A slow-burning, brooding movie that credits its audience with intelligence and patience, In the Bedroom starts deceptively calmly but builds to a climax of shattering desolation. Actor Todd Field's debut as a director, the film is set in a small coastal town in Maine, home of pleasant middle-class couple Matt and Ruth Fowler and their college-age son Frank. Frank, an adored only child, has started an affair that disquiets his mother; his lover, Natalie, is a lovely woman but a few years older than Frank, with two children, and her estranged rich-kid husband has a very mean streak. Even in this peaceful, well-ordered community, something extremely nasty might happen, and suddenly, shockingly, it does.

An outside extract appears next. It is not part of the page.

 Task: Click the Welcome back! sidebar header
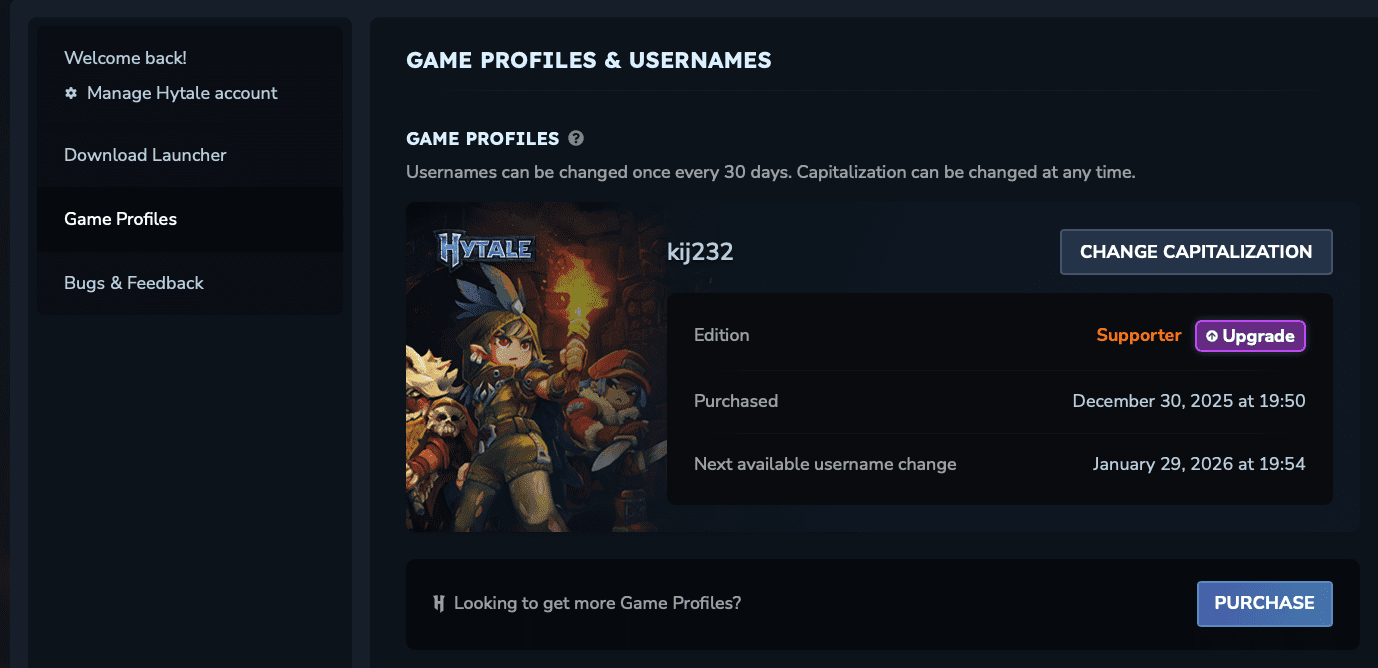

It's not the pivotal act of violence but its aftermath that gives the movie its full impact. Field and his coscreenwriter Rob Festinger remorselessly trace the way grief, anger and a thwarted desire for justice can open up rancid cracks in a seemingly placid marriage and turn the most civilised of men to thoughts of murder. And, contrary to Hollywood convention, there's nothing cathartic or redemptive about revenge in this film: the conclusion is bleak. As Ruth, Sissy Spacek is superb, her brittle sunniness giving way to vituperation and anguish, and she's matched step for step by Tom Wilkinson as Matt, deploying a note-perfect Maine accent that never falters. In the Bedroom rarely puts a foot wrong: only the title was perhaps a miscalculation, with its suggestion of steamy rompings. In fact it's a fishing term, meaning what happens when two lobsters get trapped in the same pot.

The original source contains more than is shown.